Red potatoes can add a splash of colour to the garden and dinner table. Here is a breakdown of the most beautiful red potato varieties, as well as some tips on cultivating and harvesting these wonderful, colourful tubers!
Potatoes (Solanum tuberosum) are increasingly popular amongst hobby gardeners, and red-skinned varieties in particular are sparking a lot of enthusiasm. Red skin potatoes come in many shapes and shades, and new cultivars are competing with the traditional, yellow tubers.

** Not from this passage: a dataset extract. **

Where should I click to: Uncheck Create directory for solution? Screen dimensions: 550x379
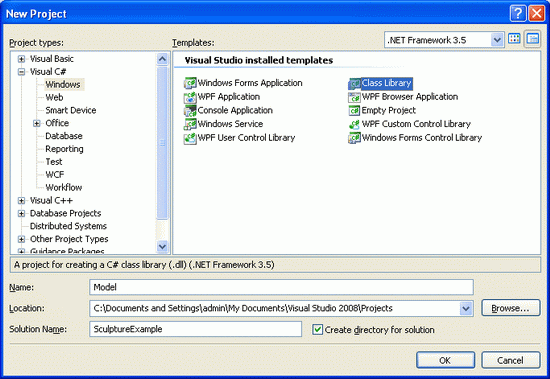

Here is everything you need to know about the 10 most beautiful red potato varieties!
The best red potato varieties
Red potato varieties can be split into two categories: those with red skin and those with red skin and red flesh.
‘Ciclamen’: Hungarian potato variety with beautiful red skin and white flesh. Oval-round and waxy to floury, Ciclamen is ideal for dumplings, mash or soup.

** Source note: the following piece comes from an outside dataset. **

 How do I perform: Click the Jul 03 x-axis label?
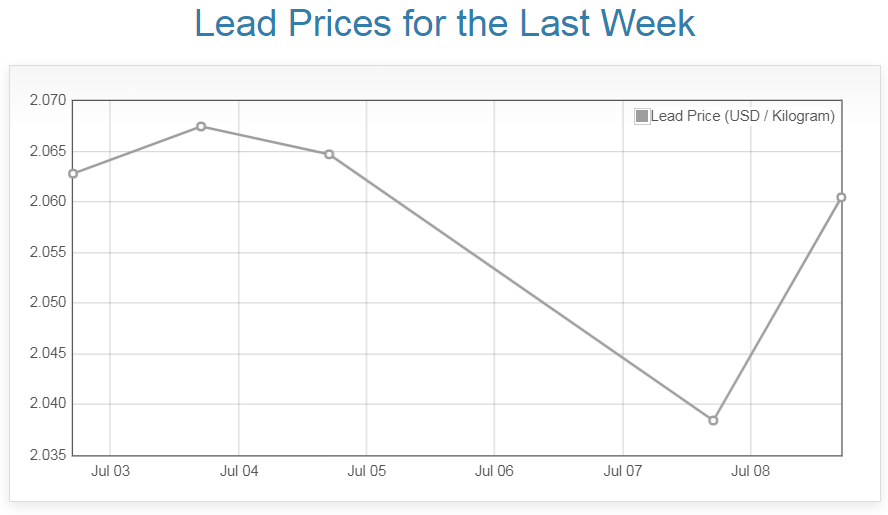point(110,471)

‘Desiree’: Waxy, red-skinned potato from the Netherlands, with light yellow flesh. Desiree is an early maincrop variety and has a fruity, juicy flavour that is best served boiled or baked.
‘Franceline’: French, waxy variety developed in 1993 with an elongated body, red-skin and light yellow, aromatic flesh. An early maincrop variety, Franceline is perfect as a roast and jacket potato, or used in gratin.

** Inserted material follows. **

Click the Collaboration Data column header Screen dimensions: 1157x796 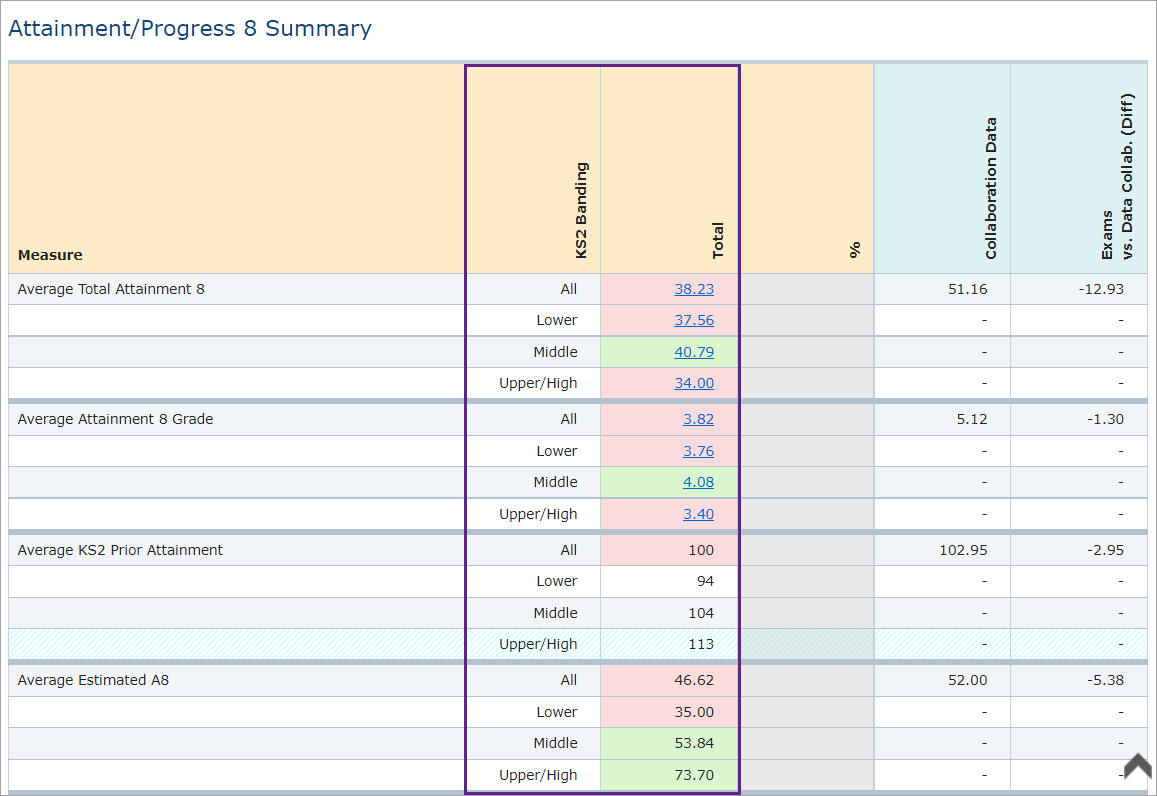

‘Heiderot’: Long, oval shaped, red-fleshed potato with an aromatic, slightly buttery taste. The skin and flesh of this waxy tuber is deep red to magenta. Heiderot is an ideal roast potato or jacket potato, and creates a colourful potato salad.
‘Laura’: Popular German variety that produces long, oval tubers with red skin and yellow flesh. This variety is an early maincrop, and makes for delicious wedges. Laura is also great boiled or baked.
‘Nemo’: Red and yellow patterned, Dutch variety with bold, yellow flesh. These long, oval, floury tubers have a mild, fruity flavour that is perfect mashed or roasted.
‘Red Emmalie’: Waxy, elongated potato with magenta skin and flesh. Red Emmalie’s tangy taste is perfect served as pink gnocchi.
‘Red Duke of York’: Round-oval potato with striking red skin. The waxy, yellow flesh of the Red duke of York is perfect boiled or mashed.
‘Rosara’: Early potato variety with red skin and waxy, yellow flesh. Rosara can taste creamy and delicate, or aromatic and tangy.
‘Rosemarie’: Developed in 2012, this waxy tuber is pink throughout. It has a long, oval shape and ripens early to mid-early. Rosemarie’s creamy taste is best enjoyed in gratin or a potato salad.
Tip: To add even more colour to your veggie patch, have a look at the best varieties of purple potatoes!
Planting and care
To cultivate red potatoes, do as you would for any other potato. That means: chitting (pre-sprouting) the potatoes indoors on a sunny windowsill at around 15°C for four weeks; and then planting the sprouts outside between the end of March and the beginning of May, when the soil has warmed to 8 to 10°C. By chitting the potatoes, you shorten the growing period and bring the harvest forward. This is particularly worthwhile for late-ripening potatoes, who might otherwise suffer from late blight.
Tip: Alternatively, grow your potatoes in pots on your patio, balcony or terrace. A high-quality, nutrient-rich potting soil works best for cultivating nutritious tubers.
Harvesting and cooking red potatoes
Depending on the variety, when you planted it and the weather conditions, you will have to harvest your red potato crop sometime between July and October, before the first frost. For late potato varieties, wait until their foliage has died and tipped over. This will allow the tubers and their skin to ripen properly, and ensure they store well. For early varieties, it is best not to wait this long. Our article on harvesting potatoes describes what you should look out for when harvesting potatoes.
In general, red potatoes can be cooked in the same way as any other potato. They need no special treatment or even peeling – unless inedible green spots are visible on the skin!
There are a wide range of potato varieties, each with different colours, shapes and characteristics. Why not see what you like!